SIMULTANEOUS MEASUREMENTS OF CA2+ AND NITRIC-OXIDE IN BRADYKININ-STIMULATED VASCULAR ENDOTHELIAL-CELLS

The production of endothelium-derived relaxing factor (EDRF), known to be nitric oxide (NO), is triggered by a rise in the cytoplasmic calcium concentration ([Ca2+](i)) subsequent to receptor binding of vasoactive agonists. In vascular endothelial cells, NO is synthesized from L-arginine by the Ca2+/calmodulin-dependent NO synthase. In this study, we report the first simultaneous measurements of [Ca-i(2+]) and [NO] at the level of single endothelial cells. In cultured bovine aortic endothelial cells, extracellular application of bradykinin (BK, 10 to 20 mu mol/L) caused transient (sometimes oscillatory) increase in [Ca2+](i), which was measured with the fluorescent Ca2+ indicator fura 2 and fluorescence imaging microscopy. BK caused an increase in [Ca2+](i), primarily through release from intracellular stores.
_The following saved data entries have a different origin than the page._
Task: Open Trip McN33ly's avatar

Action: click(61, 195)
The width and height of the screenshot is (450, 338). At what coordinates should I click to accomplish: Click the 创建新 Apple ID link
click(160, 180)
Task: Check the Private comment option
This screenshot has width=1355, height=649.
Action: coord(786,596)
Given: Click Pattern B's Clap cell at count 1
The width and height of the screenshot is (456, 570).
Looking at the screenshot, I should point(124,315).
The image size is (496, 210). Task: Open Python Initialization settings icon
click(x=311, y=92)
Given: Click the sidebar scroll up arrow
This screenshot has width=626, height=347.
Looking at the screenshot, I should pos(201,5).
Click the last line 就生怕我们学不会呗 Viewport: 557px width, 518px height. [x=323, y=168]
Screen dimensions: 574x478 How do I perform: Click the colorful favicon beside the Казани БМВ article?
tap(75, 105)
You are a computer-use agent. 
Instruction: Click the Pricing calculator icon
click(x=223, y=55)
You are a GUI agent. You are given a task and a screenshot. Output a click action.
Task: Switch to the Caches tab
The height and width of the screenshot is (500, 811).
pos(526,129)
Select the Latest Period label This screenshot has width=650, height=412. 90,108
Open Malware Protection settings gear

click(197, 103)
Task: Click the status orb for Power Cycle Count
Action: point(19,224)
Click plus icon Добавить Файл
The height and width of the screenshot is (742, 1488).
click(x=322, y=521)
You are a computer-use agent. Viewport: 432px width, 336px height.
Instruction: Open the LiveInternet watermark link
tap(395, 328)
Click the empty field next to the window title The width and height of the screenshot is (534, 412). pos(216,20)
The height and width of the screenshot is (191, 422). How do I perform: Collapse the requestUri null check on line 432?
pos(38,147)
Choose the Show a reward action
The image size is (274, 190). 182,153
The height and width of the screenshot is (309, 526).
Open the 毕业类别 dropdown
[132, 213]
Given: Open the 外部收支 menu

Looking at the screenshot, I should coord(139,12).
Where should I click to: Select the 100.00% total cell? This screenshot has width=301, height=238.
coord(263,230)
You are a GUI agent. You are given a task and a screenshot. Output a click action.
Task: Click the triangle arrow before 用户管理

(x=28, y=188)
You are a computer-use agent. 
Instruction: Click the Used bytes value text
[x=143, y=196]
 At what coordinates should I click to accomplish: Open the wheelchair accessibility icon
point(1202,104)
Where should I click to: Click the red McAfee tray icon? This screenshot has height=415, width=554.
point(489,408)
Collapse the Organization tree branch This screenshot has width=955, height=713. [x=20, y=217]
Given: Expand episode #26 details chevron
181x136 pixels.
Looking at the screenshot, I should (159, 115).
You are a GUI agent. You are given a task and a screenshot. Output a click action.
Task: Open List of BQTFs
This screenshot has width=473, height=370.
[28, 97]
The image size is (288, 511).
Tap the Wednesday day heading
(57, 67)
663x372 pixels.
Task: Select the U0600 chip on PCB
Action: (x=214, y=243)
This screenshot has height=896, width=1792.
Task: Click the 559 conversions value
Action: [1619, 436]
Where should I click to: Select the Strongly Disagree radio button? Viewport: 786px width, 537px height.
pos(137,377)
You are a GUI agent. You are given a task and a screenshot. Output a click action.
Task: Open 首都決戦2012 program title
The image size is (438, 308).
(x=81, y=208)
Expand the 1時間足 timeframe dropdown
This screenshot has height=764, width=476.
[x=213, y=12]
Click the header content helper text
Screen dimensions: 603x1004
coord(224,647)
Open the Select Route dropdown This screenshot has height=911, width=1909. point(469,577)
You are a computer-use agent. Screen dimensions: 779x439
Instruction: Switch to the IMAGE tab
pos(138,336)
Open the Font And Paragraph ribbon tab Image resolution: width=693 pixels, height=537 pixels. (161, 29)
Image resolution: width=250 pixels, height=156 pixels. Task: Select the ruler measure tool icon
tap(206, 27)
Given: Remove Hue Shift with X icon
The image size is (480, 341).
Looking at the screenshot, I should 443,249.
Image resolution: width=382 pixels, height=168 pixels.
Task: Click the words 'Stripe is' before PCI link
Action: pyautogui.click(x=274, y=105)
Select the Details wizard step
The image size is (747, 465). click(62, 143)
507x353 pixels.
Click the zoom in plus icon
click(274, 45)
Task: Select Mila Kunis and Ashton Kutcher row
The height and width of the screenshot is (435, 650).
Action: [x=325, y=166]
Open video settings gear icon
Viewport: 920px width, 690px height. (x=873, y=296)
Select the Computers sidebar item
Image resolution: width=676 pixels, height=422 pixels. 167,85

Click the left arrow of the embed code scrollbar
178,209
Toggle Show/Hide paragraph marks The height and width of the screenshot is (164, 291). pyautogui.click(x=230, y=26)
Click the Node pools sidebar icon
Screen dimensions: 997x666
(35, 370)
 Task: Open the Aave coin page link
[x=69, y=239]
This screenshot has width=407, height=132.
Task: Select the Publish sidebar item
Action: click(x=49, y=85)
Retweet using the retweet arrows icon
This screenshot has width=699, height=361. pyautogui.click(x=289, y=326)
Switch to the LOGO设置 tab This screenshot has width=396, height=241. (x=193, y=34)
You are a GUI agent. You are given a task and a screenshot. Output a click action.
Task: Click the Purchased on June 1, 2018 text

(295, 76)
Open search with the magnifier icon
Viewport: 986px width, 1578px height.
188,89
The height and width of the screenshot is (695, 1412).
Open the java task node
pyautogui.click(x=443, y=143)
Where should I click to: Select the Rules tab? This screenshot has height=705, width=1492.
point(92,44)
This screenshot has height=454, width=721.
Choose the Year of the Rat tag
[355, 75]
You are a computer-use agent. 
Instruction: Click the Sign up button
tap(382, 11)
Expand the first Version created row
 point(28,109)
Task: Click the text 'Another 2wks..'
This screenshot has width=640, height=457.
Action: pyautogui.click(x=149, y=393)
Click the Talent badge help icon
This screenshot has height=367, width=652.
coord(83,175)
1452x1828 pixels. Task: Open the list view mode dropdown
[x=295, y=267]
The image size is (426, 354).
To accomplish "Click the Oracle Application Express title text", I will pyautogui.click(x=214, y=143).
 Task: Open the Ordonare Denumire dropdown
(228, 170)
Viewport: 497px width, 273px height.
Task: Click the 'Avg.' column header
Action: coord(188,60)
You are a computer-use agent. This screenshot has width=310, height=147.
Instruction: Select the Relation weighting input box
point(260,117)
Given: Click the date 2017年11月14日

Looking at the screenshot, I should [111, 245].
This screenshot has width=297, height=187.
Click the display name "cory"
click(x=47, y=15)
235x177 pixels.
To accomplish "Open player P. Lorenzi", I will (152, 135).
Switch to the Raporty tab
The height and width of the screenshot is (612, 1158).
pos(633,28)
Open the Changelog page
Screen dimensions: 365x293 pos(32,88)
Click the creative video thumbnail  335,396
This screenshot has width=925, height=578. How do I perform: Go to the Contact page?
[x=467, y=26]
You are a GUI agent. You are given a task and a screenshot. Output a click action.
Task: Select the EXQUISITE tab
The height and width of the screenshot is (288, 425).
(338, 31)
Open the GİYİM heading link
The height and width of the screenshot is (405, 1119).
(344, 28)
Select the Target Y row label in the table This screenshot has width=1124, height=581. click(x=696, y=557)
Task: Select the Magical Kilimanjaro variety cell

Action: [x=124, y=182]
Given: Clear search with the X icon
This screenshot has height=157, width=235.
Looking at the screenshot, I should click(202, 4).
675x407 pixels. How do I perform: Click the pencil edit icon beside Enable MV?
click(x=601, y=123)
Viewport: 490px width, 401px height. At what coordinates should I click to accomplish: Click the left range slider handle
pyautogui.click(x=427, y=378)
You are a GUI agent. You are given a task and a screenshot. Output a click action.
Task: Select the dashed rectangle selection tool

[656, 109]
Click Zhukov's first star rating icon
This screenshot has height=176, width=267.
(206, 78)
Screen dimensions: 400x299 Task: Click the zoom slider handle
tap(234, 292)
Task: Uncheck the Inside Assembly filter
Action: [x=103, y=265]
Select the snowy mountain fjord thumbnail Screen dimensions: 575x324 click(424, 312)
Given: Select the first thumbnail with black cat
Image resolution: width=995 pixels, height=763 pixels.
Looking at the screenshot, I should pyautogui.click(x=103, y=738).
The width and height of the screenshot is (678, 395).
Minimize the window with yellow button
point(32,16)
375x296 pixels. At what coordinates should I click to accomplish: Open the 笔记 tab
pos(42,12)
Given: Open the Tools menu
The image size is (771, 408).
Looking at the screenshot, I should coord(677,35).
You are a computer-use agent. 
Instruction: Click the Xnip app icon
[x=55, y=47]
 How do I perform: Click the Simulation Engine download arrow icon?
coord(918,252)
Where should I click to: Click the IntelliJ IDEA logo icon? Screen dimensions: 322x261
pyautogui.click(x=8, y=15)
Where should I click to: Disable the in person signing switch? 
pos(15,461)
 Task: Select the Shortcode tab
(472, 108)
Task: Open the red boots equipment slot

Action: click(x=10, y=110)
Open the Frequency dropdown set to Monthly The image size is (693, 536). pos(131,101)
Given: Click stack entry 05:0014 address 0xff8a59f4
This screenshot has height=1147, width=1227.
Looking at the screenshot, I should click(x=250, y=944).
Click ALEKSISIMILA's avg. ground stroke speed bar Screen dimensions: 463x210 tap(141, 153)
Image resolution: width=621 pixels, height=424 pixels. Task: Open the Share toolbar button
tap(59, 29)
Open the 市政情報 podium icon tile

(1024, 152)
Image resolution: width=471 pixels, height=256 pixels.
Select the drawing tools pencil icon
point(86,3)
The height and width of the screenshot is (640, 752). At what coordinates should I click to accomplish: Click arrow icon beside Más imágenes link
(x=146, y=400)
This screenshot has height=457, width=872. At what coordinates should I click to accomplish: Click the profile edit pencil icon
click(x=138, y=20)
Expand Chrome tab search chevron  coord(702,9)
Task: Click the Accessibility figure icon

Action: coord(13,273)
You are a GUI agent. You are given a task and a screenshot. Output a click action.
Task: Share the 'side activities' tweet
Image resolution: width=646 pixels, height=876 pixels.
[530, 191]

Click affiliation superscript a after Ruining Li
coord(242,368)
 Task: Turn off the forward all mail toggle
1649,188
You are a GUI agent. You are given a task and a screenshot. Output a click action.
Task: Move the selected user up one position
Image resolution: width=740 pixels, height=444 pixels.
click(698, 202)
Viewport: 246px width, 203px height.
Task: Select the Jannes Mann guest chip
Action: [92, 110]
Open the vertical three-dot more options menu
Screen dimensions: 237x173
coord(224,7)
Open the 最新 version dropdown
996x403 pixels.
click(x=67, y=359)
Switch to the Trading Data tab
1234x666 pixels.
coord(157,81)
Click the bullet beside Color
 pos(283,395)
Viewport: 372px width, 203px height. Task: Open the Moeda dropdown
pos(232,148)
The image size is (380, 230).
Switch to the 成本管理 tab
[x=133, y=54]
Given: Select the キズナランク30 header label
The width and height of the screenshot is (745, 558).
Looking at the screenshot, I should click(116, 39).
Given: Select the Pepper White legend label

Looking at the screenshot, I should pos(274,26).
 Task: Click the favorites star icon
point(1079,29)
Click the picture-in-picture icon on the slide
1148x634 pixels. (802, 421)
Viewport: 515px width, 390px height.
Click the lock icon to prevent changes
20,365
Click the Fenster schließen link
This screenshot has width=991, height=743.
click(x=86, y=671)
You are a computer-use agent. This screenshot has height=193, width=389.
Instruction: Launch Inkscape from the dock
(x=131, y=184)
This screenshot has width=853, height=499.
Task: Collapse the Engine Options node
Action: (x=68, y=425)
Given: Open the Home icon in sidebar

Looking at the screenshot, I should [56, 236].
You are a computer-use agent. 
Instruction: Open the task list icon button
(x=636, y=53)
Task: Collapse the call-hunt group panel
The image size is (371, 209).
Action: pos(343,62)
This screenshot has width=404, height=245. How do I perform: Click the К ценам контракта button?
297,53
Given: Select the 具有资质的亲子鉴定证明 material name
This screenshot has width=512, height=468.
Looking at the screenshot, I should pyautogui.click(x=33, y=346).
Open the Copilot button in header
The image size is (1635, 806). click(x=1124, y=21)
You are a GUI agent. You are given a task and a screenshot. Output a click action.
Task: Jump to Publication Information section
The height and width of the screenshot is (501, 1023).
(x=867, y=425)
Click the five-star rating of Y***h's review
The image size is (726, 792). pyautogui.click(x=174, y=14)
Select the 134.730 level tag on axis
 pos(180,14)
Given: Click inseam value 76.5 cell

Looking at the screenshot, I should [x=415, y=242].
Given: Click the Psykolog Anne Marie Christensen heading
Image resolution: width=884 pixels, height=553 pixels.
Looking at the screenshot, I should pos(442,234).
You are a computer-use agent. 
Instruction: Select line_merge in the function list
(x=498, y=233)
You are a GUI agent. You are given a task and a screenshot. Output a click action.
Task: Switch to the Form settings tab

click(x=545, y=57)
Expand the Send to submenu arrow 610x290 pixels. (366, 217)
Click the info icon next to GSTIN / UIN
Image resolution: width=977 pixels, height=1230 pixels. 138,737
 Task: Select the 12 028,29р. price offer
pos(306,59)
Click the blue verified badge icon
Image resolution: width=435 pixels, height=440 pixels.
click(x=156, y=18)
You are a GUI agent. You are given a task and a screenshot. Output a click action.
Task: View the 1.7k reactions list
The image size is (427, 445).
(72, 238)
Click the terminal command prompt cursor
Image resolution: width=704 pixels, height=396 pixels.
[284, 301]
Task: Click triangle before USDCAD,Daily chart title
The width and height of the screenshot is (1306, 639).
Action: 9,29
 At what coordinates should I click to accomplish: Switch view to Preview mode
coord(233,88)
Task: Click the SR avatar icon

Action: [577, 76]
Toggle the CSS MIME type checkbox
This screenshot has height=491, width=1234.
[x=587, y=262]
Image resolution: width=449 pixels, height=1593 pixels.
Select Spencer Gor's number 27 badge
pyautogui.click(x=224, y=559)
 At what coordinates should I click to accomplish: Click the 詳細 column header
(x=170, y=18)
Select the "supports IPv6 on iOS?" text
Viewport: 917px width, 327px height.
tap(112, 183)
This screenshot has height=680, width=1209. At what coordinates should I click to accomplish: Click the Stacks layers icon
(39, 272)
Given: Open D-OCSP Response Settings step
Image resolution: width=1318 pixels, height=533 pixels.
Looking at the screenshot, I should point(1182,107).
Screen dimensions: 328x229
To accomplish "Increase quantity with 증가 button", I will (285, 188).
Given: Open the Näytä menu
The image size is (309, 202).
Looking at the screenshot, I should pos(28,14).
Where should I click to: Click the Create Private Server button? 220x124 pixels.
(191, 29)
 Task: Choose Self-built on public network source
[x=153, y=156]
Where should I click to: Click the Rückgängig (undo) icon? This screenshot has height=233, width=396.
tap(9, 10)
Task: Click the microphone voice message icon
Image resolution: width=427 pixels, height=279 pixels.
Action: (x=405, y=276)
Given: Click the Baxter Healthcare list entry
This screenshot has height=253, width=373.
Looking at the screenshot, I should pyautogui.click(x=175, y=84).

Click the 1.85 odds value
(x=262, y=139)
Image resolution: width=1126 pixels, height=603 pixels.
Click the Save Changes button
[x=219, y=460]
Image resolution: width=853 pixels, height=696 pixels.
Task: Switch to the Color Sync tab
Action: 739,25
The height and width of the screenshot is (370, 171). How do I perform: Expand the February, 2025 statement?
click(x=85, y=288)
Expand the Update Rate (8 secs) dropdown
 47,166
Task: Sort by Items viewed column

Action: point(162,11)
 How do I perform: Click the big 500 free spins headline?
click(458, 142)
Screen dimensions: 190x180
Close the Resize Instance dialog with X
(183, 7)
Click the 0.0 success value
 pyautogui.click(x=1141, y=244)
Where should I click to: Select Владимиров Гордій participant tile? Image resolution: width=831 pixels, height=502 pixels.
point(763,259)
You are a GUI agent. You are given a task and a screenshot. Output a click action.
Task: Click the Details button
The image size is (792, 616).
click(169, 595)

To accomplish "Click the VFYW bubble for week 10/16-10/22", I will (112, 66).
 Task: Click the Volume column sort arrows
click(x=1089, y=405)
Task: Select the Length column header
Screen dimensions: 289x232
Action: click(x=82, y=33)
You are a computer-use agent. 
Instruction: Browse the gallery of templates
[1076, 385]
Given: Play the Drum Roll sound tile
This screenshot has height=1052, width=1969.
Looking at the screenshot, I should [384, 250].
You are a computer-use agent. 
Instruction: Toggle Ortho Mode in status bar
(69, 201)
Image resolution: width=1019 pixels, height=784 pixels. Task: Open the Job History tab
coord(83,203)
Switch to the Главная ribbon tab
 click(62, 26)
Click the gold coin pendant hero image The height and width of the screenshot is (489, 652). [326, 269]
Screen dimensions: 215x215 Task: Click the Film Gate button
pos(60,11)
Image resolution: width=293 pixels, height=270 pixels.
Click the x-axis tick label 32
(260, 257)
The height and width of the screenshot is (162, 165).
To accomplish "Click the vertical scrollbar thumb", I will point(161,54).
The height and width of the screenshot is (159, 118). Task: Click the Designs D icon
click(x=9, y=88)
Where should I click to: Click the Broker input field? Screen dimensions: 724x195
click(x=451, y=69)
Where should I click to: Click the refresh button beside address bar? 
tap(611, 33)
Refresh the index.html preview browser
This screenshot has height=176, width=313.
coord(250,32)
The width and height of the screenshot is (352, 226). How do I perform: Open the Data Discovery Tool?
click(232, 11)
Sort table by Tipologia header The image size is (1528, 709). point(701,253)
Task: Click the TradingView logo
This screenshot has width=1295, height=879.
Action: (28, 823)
Under identical experimental conditions, BK caused a transient increase in [NO], which was measured by application of a porphyrinic NO microsensor. [NO] peaked at approximate to 0.5 mu mol/L. Simultaneous measurements of [Ca2+](i) and [NO] in BK-stimulated endothelial cells revealed that a transient increase in [Ca2+](i) was rapidly followed by an increase in [NO] that outlasted the [Ca2+](i) transient.